Collection and harmonization of aerosol, CCN, IN and cloud properties datasets
Leader: Albert Ansmann (Leibniz Institute for Tropospheric Research, Germany), Cristina Facchini (National Research Council, Italy)
WP1 will collect and harmonize long-term observations, field and laboratory studies of the physical and chemical properties of aerosols particles, CCN and IN. WP1 will develop a strategy to make use and to incorporate this data into existing European networks and synthesis projects such as the Global Aerosol Synthesis and Science Project (GASSP, see figure above). Combining this data with in-situ and remote measurements of warm and ice-containing clouds and aerosols, WP1 will provide the best estimate of the natural (pre-industrial) background aerosol, and discriminate anthropogenic and biogenic contributions to the CCN/IN aerosol fractions. WP1 will compile aerosol/cloud data sets for key contrasting environments and provide the basis for comprehensive modelling efforts (WP2, parameterisations, WP3, cloud process modelling, and WP4, climate modelling). These objectives are split into six tasks.
This task will compile the concentration and chemical and physical properties of the natural background aerosol in different key regions. It will determine if and how these background aerosol levels can be used as a proxy for pre-industrial conditions. This will lay the basis for the anthropogenic aerosol effect estimates using ESMs (WP4) and will contribute to/interact with tasks 1.3, 1.4 and WP2. Additionally, the measurement framework for the IN database will be elaborated, taking into account the different atmospheric freezing mechanisms, environmental conditions and existing IN measurement technology, enabling task 1.6.
This task will include new measurements taken during the BACCHUS lifetime to compile the geographic differences in IN and CCN between locations such as the Arctic, Northern European boreal forest, mid-latitude Atlantic, tropics, north, central Europe, Mediterranean and the Amazon forest. IN properties to be measured include the IN number concentration, the IN activated fraction at certain temperatures and relative humidity and if possible the IN chemistry.
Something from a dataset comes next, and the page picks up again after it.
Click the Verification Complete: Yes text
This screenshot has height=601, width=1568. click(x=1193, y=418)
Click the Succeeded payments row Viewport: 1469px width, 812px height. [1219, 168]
CCN properties will be measured, analysed and handled according to already existing data protocols.
This task aims to quantify the contributions to IN concentrations by natural biogenic (fungal spores, bacteria, pollen, sea-spray gels, marine bacteria and viruses) and dust particles versus that of anthropogenic aerosols. It will focus on chemical characterization, contrasting biogenic versus anthropogenic environments with short-term comprehensive measurements. Primary biological particles will be compiled with on-line measurements. It will use measurements from the Amazon rain forest, boreal coniferous forests, urban and rural sites in Europe and India, Cyprus and Crete.
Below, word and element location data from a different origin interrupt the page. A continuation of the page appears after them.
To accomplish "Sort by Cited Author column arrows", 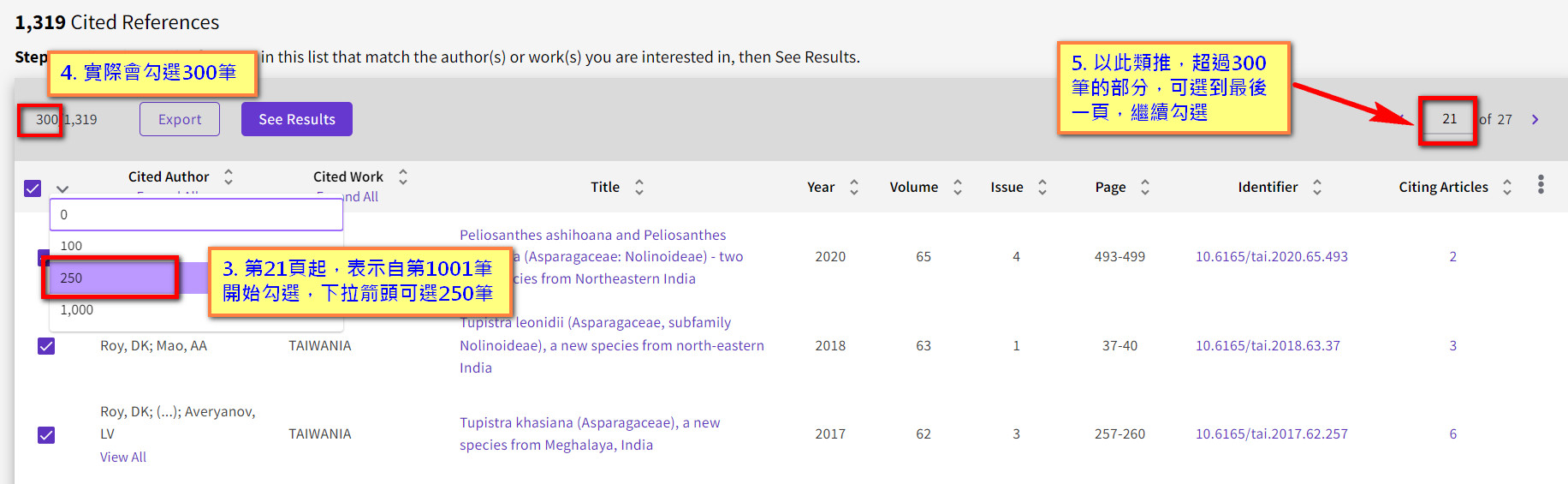I will (x=229, y=176).
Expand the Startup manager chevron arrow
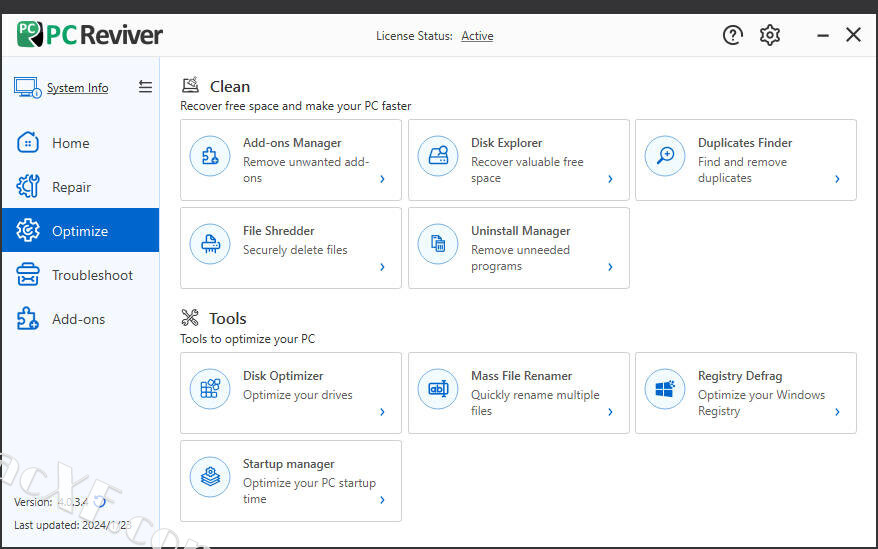878x549 pixels. (x=382, y=500)
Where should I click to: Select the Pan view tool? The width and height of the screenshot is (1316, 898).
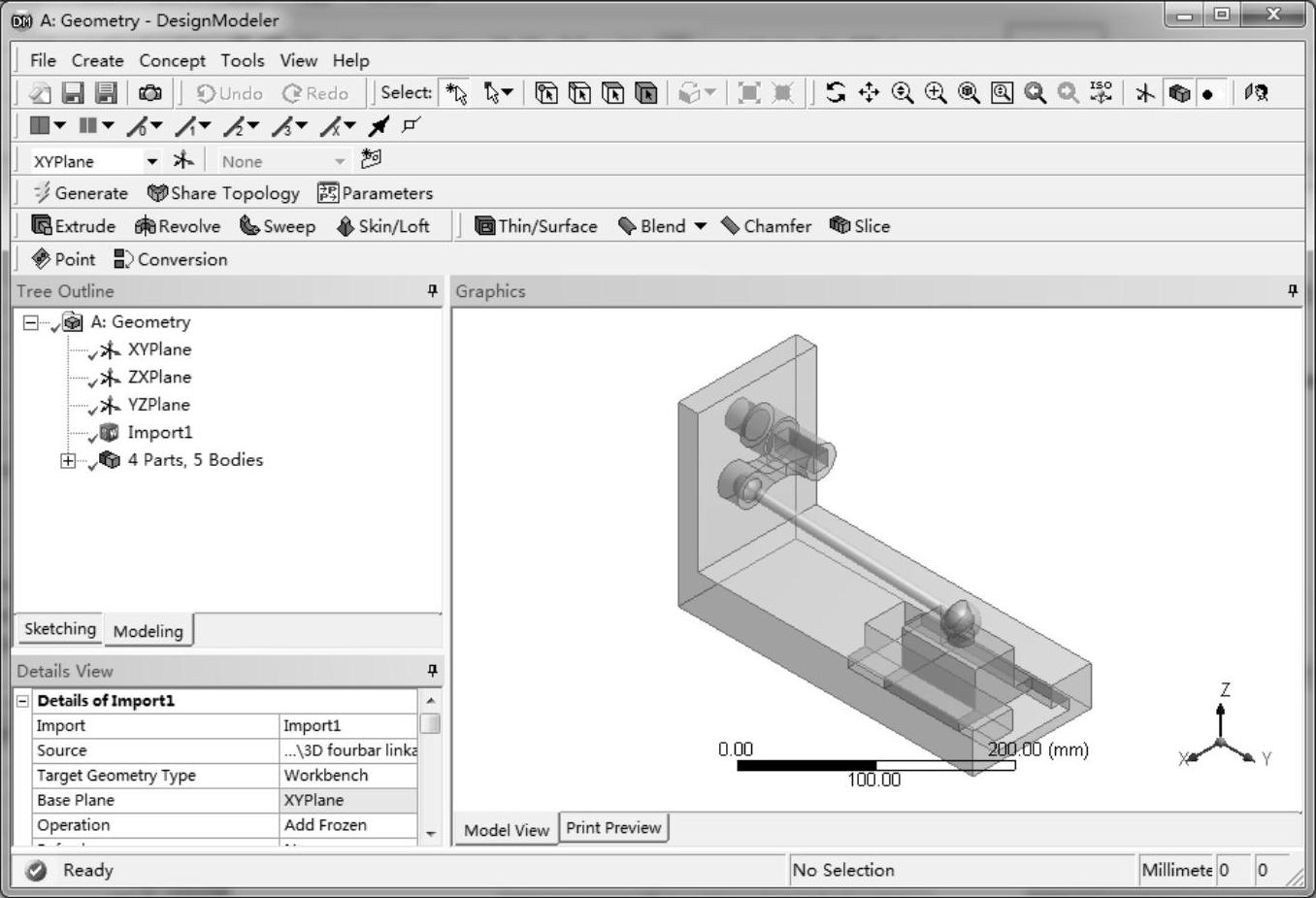click(x=869, y=92)
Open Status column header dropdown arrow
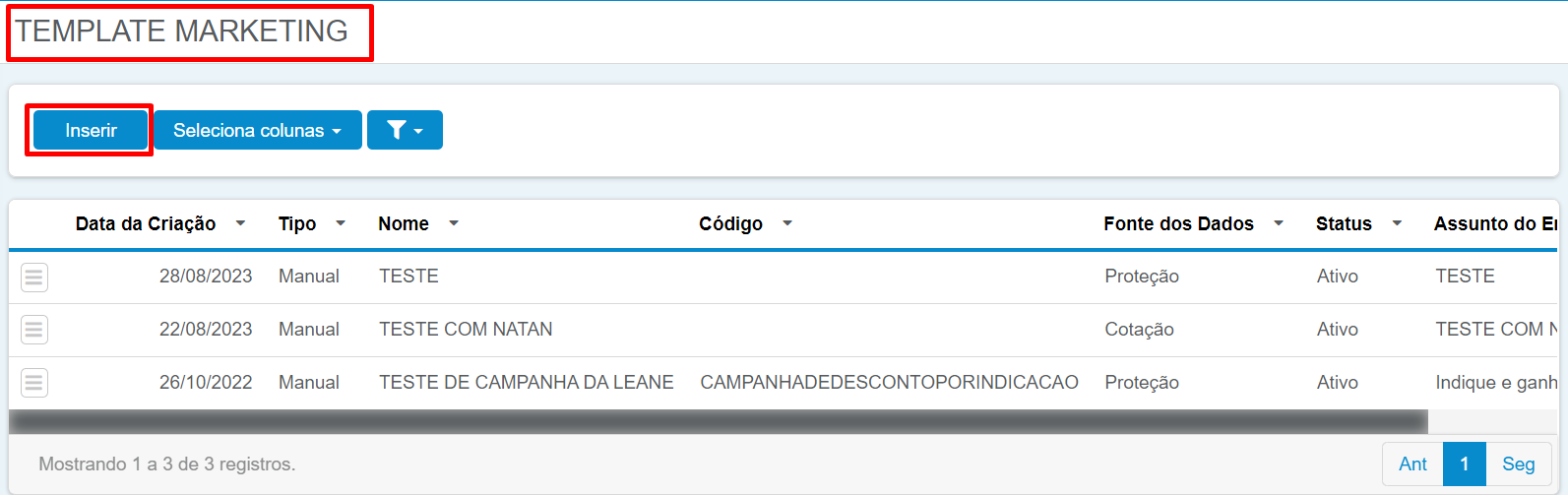Screen dimensions: 1568x495 pyautogui.click(x=1397, y=223)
This task will quantify the biogenic and anthropogenic contribution to the organic aerosol (possibly distinguishing between primary and secondary organic particles, POA and SOA) and their ability to act as CCN. Field experiments in contrasting environments (polluted vs. clean air masses, different remote environments) and laboratory studies will be integrated by using statistical tools (e.g. positive matrix factorization analysis) to define the chemical fingerprints of the different aerosol types: sea spray, anthropogenic SOA, biogenic SOA, biomass burning particles and fossil fuel combustion particles. The main processes in organic aerosol-cloud interaction, including ageing mechanisms, will be addressed by integrating the results of old and new experiments carried out in the Po Valley, Italy.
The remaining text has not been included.